Begun and his colleagues are now getting a look at these early stages in the birth of de novo genes. They can do so by looking for such genes in different populations of a species of the fruit fly Drosophila melanogaster.
The scientists found 142 de novo genes that were present in some populations of flies but not in others, meaning that they must have evolved recently: They’ve had only enough time to spread across part of the species.
Begun suspects that the true number of de novo genes in the flies is higher. He and his colleagues used very strict guidelines about what stretches of DNA they put on their list, and so they may have missed some genes. “I think we have a lower bound here,” he said.
Begun’s research indicates that new genes can evolve at a remarkably fast rate — a finding supported by another study, published in the journal eLife.
Christian Schlötterer of the University of Veterinary Medicine in Vienna and his colleagues surveyed five closely related species of Drosophila flies that share a common ancestor that lived about 10 million years ago. The researchers found that as the species diverged from one another, hundreds of new genes evolved along each lineage.
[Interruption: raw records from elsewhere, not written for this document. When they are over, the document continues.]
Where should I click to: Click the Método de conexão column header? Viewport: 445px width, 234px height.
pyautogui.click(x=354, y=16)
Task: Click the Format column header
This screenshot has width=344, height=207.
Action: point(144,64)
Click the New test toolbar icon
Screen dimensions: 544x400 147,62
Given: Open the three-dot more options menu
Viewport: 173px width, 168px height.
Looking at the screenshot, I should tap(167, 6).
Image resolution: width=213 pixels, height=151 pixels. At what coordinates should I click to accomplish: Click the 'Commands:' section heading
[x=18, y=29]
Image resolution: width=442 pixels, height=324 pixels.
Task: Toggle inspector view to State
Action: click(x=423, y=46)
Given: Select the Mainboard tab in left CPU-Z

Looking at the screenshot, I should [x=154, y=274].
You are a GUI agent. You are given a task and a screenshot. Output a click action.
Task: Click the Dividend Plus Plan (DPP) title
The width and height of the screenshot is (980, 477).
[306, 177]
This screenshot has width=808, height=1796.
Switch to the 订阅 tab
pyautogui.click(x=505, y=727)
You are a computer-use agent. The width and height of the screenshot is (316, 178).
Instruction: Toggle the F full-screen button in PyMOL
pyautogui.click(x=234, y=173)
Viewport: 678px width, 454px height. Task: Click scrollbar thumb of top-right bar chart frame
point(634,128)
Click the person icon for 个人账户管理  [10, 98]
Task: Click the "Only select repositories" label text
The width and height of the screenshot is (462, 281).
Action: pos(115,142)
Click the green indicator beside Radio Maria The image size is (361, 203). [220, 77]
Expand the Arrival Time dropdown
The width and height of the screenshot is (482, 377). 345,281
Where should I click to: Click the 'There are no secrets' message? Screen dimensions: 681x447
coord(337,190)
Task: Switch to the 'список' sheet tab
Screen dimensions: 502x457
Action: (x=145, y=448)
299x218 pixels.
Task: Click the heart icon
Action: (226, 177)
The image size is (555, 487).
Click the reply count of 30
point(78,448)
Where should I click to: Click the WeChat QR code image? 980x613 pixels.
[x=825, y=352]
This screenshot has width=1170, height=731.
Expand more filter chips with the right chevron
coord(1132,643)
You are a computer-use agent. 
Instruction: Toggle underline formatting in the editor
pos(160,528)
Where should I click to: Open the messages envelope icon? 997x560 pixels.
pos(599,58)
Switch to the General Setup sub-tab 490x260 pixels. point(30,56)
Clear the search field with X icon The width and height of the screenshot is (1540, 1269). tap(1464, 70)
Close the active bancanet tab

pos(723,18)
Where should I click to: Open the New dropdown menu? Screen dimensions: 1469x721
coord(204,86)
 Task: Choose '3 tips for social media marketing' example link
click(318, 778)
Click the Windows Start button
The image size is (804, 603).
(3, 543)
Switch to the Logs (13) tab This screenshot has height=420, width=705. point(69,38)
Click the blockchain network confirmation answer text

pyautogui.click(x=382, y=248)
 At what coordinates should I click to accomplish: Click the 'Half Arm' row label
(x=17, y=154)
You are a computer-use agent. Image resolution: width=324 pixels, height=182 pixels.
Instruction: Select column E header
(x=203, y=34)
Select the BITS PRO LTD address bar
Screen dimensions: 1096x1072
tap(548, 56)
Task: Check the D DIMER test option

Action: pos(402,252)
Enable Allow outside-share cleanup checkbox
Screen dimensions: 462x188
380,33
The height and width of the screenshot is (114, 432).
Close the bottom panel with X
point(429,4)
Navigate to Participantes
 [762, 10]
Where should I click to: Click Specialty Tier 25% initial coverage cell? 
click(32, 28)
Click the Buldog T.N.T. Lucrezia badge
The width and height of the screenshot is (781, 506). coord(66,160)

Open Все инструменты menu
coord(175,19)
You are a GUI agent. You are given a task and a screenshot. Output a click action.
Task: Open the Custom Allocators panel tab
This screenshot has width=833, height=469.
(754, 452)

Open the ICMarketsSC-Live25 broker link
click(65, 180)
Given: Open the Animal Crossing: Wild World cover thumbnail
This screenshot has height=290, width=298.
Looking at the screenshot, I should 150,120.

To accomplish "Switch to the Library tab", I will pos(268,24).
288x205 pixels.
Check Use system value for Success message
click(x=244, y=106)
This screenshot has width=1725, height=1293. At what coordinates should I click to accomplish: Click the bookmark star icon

Far from being a fluke, these studies suggest that de novo genes are abundant. In fact, scientists are now wondering why these fast-evolving genes aren’t swelling the genomes of animals and plants.
Schlötterer and his colleagues found the answer in their study: Along each lineage, many de novo genes are also lost. In some cases, a mutation disables a new gene, so that cells can no longer read them. In other cases, a mutation deletes the entire stretch of DNA where the new gene sits.
While many de novo genes ultimately vanish, some cling to existence and take on essential jobs. Tautz said the rise of these genes might be as important a factor in evolution as gene duplication.
Some scientists are investigating how that force has shaped our own biology, though it is harder to study de novo genes in humans because many experiments that can be done on flies cannot be done on humans.
Some clues come from diseases. Japanese researchers, for example, have found a de novo gene involved in cancer. The gene, called NCYM, is found only in humans and chimpanzees, suggesting that it arose several million years ago in our common ancestor.
Yusuke Suenaga of the Chiba Cancer Center Research Institute in Japan and his colleagues found that NCYM plays an important role in childhood brain tumors; its role in ordinary brain cells remains to be discovered.
NCYM is just one of many de novo genes we carry. McLysaght and her colleagues estimate there are 40 such genes in the human genome, although other researchers have come up with much higher estimates. But what does that mean to our species? Carvunis, the evolutionary biologist in San Diego, says the answers may still be far in the future.
“The true impact of de novo genes in what makes us humans,” she said, “remains to be fully investigated.”